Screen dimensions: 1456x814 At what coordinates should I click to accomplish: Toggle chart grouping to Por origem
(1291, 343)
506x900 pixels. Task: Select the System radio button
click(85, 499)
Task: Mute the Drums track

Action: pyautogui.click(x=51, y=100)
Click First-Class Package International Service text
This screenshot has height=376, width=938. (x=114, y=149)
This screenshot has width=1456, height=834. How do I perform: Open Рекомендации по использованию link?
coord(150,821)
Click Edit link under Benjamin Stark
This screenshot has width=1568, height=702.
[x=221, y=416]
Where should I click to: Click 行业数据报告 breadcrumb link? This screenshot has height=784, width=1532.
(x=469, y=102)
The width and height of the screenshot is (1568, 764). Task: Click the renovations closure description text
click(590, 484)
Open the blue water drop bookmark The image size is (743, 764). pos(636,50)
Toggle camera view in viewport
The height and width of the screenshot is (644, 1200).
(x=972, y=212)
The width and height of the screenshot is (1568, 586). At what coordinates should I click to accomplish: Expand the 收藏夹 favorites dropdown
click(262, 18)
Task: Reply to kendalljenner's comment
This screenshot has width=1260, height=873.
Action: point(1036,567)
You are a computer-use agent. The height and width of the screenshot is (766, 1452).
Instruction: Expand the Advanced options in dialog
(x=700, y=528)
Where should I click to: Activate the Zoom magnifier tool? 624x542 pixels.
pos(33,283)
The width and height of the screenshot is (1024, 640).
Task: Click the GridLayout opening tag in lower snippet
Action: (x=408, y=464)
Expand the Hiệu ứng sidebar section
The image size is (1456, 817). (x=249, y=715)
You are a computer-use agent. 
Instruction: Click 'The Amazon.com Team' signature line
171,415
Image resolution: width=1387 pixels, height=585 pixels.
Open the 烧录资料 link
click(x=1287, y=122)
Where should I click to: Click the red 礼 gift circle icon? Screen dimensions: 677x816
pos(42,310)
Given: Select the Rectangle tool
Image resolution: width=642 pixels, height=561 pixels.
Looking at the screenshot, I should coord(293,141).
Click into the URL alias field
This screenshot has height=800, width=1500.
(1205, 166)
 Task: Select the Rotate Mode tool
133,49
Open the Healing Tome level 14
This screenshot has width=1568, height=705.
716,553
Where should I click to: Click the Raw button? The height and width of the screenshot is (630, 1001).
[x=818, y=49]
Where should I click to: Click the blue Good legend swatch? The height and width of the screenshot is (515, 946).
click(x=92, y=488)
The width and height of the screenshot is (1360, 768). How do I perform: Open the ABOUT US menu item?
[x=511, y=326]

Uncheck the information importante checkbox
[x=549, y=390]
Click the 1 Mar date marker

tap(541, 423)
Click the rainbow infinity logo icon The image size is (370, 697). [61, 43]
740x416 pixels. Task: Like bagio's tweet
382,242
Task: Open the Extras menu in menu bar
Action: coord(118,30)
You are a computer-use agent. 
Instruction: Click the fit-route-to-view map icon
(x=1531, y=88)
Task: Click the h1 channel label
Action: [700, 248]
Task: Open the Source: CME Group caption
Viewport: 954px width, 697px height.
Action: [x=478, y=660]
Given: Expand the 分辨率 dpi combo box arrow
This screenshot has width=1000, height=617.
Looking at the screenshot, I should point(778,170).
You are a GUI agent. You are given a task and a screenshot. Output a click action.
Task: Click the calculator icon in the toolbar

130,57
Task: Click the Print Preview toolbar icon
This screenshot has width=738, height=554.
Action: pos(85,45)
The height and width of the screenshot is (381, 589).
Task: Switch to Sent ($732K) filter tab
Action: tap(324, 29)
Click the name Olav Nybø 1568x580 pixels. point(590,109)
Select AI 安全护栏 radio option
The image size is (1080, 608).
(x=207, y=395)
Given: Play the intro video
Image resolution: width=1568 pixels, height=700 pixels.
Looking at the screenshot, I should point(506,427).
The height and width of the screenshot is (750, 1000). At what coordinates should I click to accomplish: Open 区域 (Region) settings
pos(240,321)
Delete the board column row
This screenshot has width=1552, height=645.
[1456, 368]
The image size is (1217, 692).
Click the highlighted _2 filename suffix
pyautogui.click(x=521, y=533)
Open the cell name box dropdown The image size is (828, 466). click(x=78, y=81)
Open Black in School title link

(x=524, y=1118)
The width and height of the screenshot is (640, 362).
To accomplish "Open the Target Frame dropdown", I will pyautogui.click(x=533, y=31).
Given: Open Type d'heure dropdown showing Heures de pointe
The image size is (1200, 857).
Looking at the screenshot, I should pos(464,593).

━━━━━━━━━━━━━━━━━━━━━━━━━━━━━━

* **DESCRIPTION OF THE TASK**
Tally the lines in the listing that hold "agent" and report the number alone.

* **RESULT OF THE EXERCISE**
4